EXTRACTED ENTRIES ->
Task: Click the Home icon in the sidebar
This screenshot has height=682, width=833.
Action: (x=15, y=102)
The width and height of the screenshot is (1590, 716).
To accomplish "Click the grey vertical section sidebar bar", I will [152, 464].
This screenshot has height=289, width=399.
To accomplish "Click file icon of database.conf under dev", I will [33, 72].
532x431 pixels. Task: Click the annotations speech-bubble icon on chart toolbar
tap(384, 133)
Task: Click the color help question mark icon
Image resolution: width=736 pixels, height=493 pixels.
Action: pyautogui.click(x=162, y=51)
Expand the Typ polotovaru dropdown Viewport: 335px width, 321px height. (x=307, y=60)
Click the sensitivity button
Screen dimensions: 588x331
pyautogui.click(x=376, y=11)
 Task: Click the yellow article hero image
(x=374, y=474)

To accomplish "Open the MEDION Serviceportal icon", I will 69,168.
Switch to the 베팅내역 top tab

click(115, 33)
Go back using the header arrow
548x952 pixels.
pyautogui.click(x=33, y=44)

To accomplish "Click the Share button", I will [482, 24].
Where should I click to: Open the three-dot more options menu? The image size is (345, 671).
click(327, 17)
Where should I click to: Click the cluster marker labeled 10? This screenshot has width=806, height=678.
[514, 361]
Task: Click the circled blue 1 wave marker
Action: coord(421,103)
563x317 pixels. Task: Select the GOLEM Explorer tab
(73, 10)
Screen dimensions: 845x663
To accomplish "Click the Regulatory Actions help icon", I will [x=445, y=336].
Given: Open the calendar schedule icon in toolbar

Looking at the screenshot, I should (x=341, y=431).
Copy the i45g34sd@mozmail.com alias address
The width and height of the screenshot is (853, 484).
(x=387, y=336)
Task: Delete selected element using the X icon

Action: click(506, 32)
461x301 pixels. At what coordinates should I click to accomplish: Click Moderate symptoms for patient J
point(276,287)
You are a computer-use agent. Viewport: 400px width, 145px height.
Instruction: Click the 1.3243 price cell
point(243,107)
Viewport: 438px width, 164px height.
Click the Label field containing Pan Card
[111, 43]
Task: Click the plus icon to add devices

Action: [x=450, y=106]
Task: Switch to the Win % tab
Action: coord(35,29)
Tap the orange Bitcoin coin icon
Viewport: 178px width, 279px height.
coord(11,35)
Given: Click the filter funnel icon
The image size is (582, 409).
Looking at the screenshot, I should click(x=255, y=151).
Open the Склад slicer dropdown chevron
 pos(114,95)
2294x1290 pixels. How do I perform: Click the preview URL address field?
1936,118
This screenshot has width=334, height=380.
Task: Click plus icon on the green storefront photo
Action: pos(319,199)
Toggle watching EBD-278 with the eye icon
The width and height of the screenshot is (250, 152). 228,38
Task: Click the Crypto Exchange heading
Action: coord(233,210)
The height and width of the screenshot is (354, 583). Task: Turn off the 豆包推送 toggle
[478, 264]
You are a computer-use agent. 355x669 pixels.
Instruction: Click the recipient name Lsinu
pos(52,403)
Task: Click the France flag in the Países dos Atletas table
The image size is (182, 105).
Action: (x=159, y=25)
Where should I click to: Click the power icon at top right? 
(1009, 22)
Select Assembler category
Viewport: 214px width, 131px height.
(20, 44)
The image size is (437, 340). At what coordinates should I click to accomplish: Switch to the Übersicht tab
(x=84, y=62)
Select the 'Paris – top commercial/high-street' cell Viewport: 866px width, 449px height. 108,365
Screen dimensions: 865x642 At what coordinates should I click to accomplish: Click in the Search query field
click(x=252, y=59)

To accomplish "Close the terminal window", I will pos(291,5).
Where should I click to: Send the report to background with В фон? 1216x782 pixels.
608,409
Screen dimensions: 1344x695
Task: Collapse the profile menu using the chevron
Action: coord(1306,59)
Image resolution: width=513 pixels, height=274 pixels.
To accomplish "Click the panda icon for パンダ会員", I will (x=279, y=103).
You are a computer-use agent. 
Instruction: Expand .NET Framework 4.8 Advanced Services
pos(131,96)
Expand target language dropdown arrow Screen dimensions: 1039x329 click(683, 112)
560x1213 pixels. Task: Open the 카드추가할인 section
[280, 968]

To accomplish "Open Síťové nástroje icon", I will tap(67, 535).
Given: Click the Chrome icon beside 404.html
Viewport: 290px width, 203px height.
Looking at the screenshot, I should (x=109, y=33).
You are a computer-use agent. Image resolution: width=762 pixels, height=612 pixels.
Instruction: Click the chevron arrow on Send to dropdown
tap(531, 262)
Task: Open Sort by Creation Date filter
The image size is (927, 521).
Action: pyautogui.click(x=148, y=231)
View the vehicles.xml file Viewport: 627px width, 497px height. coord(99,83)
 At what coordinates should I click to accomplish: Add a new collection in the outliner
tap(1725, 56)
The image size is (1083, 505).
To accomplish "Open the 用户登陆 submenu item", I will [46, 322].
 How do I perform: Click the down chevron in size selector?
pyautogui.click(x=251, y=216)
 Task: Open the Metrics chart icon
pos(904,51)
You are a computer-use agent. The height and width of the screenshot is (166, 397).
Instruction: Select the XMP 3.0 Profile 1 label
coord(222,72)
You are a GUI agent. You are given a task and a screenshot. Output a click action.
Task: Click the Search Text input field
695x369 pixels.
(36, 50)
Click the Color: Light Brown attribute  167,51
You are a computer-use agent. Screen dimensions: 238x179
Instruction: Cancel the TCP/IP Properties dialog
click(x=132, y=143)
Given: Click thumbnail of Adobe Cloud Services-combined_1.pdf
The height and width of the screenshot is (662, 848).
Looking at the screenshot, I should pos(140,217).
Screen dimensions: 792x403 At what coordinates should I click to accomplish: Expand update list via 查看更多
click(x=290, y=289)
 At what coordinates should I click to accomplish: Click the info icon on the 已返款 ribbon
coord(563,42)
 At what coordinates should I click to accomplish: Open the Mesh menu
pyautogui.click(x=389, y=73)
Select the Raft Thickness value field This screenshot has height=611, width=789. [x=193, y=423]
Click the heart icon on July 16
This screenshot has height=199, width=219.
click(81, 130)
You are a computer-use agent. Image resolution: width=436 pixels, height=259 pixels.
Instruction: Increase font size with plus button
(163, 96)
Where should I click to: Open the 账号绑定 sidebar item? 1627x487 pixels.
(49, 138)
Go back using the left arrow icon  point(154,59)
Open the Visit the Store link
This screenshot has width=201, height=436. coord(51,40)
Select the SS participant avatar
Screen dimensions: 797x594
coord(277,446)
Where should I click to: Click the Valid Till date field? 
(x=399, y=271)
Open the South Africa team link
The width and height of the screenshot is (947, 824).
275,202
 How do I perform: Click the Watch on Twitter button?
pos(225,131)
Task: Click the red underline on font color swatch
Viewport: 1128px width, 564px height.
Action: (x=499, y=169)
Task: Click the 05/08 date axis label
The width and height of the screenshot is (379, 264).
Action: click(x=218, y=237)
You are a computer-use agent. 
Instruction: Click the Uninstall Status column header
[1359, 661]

PROBLEM STATEMENT ->
Reproduce all of the records above, swapping every "sidebar" for "side panel" and leaving everything else unchanged.

EXPECTED OUTPUT ->
Task: Click the Home icon in the side panel
This screenshot has height=682, width=833.
Action: (x=15, y=102)
The width and height of the screenshot is (1590, 716).
To accomplish "Click the grey vertical section side panel bar", I will [152, 464].
This screenshot has height=289, width=399.
To accomplish "Click file icon of database.conf under dev", I will [33, 72].
532x431 pixels. Task: Click the annotations speech-bubble icon on chart toolbar
tap(384, 133)
Task: Click the color help question mark icon
Image resolution: width=736 pixels, height=493 pixels.
Action: pyautogui.click(x=162, y=51)
Expand the Typ polotovaru dropdown Viewport: 335px width, 321px height. (x=307, y=60)
Click the sensitivity button
Screen dimensions: 588x331
pyautogui.click(x=376, y=11)
 Task: Click the yellow article hero image
(x=374, y=474)

To accomplish "Open the MEDION Serviceportal icon", I will 69,168.
Switch to the 베팅내역 top tab

click(115, 33)
Go back using the header arrow
548x952 pixels.
pyautogui.click(x=33, y=44)

To accomplish "Click the Share button", I will [482, 24].
Where should I click to: Open the three-dot more options menu? The image size is (345, 671).
click(327, 17)
Where should I click to: Click the cluster marker labeled 10? This screenshot has width=806, height=678.
[514, 361]
Task: Click the circled blue 1 wave marker
Action: coord(421,103)
563x317 pixels. Task: Select the GOLEM Explorer tab
(73, 10)
Screen dimensions: 845x663
To accomplish "Click the Regulatory Actions help icon", I will [x=445, y=336].
Given: Open the calendar schedule icon in toolbar

Looking at the screenshot, I should (x=341, y=431).
Copy the i45g34sd@mozmail.com alias address
The width and height of the screenshot is (853, 484).
(x=387, y=336)
Task: Delete selected element using the X icon

Action: click(506, 32)
461x301 pixels. At what coordinates should I click to accomplish: Click Moderate symptoms for patient J
point(276,287)
You are a computer-use agent. Viewport: 400px width, 145px height.
Instruction: Click the 1.3243 price cell
point(243,107)
Viewport: 438px width, 164px height.
Click the Label field containing Pan Card
[111, 43]
Task: Click the plus icon to add devices

Action: [x=450, y=106]
Task: Switch to the Win % tab
Action: coord(35,29)
Tap the orange Bitcoin coin icon
Viewport: 178px width, 279px height.
coord(11,35)
Given: Click the filter funnel icon
The image size is (582, 409).
Looking at the screenshot, I should click(x=255, y=151).
Open the Склад slicer dropdown chevron
 pos(114,95)
2294x1290 pixels. How do I perform: Click the preview URL address field?
1936,118
This screenshot has width=334, height=380.
Task: Click plus icon on the green storefront photo
Action: pos(319,199)
Toggle watching EBD-278 with the eye icon
The width and height of the screenshot is (250, 152). 228,38
Task: Click the Crypto Exchange heading
Action: coord(233,210)
The height and width of the screenshot is (354, 583). Task: Turn off the 豆包推送 toggle
[478, 264]
You are a computer-use agent. 355x669 pixels.
Instruction: Click the recipient name Lsinu
pos(52,403)
Task: Click the France flag in the Países dos Atletas table
The image size is (182, 105).
Action: (x=159, y=25)
Where should I click to: Click the power icon at top right? 
(1009, 22)
Select Assembler category
Viewport: 214px width, 131px height.
(20, 44)
The image size is (437, 340). At what coordinates should I click to accomplish: Switch to the Übersicht tab
(x=84, y=62)
Select the 'Paris – top commercial/high-street' cell Viewport: 866px width, 449px height. 108,365
Screen dimensions: 865x642 At what coordinates should I click to accomplish: Click in the Search query field
click(x=252, y=59)

To accomplish "Close the terminal window", I will pos(291,5).
Where should I click to: Send the report to background with В фон? 1216x782 pixels.
608,409
Screen dimensions: 1344x695
Task: Collapse the profile menu using the chevron
Action: coord(1306,59)
Image resolution: width=513 pixels, height=274 pixels.
To accomplish "Click the panda icon for パンダ会員", I will (x=279, y=103).
You are a computer-use agent. 
Instruction: Expand .NET Framework 4.8 Advanced Services
pos(131,96)
Expand target language dropdown arrow Screen dimensions: 1039x329 click(683, 112)
560x1213 pixels. Task: Open the 카드추가할인 section
[280, 968]

To accomplish "Open Síťové nástroje icon", I will tap(67, 535).
Given: Click the Chrome icon beside 404.html
Viewport: 290px width, 203px height.
Looking at the screenshot, I should (x=109, y=33).
You are a computer-use agent. Image resolution: width=762 pixels, height=612 pixels.
Instruction: Click the chevron arrow on Send to dropdown
tap(531, 262)
Task: Open Sort by Creation Date filter
The image size is (927, 521).
Action: pyautogui.click(x=148, y=231)
View the vehicles.xml file Viewport: 627px width, 497px height. coord(99,83)
 At what coordinates should I click to accomplish: Add a new collection in the outliner
tap(1725, 56)
The image size is (1083, 505).
To accomplish "Open the 用户登陆 submenu item", I will [46, 322].
 How do I perform: Click the down chevron in size selector?
pyautogui.click(x=251, y=216)
 Task: Open the Metrics chart icon
pos(904,51)
You are a computer-use agent. The height and width of the screenshot is (166, 397).
Instruction: Select the XMP 3.0 Profile 1 label
coord(222,72)
You are a GUI agent. You are given a task and a screenshot. Output a click action.
Task: Click the Search Text input field
695x369 pixels.
(36, 50)
Click the Color: Light Brown attribute  167,51
You are a computer-use agent. Screen dimensions: 238x179
Instruction: Cancel the TCP/IP Properties dialog
click(x=132, y=143)
Given: Click thumbnail of Adobe Cloud Services-combined_1.pdf
The height and width of the screenshot is (662, 848).
Looking at the screenshot, I should pos(140,217).
Screen dimensions: 792x403 At what coordinates should I click to accomplish: Expand update list via 查看更多
click(x=290, y=289)
 At what coordinates should I click to accomplish: Click the info icon on the 已返款 ribbon
coord(563,42)
 At what coordinates should I click to accomplish: Open the Mesh menu
pyautogui.click(x=389, y=73)
Select the Raft Thickness value field This screenshot has height=611, width=789. [x=193, y=423]
Click the heart icon on July 16
This screenshot has height=199, width=219.
click(81, 130)
You are a computer-use agent. Image resolution: width=436 pixels, height=259 pixels.
Instruction: Increase font size with plus button
(163, 96)
Where should I click to: Open the 账号绑定 side panel item? 1627x487 pixels.
(49, 138)
Go back using the left arrow icon  point(154,59)
Open the Visit the Store link
This screenshot has width=201, height=436. coord(51,40)
Select the SS participant avatar
Screen dimensions: 797x594
coord(277,446)
Where should I click to: Click the Valid Till date field? 
(x=399, y=271)
Open the South Africa team link
The width and height of the screenshot is (947, 824).
275,202
 How do I perform: Click the Watch on Twitter button?
pos(225,131)
Task: Click the red underline on font color swatch
Viewport: 1128px width, 564px height.
Action: (x=499, y=169)
Task: Click the 05/08 date axis label
The width and height of the screenshot is (379, 264).
Action: click(x=218, y=237)
You are a computer-use agent. 
Instruction: Click the Uninstall Status column header
[1359, 661]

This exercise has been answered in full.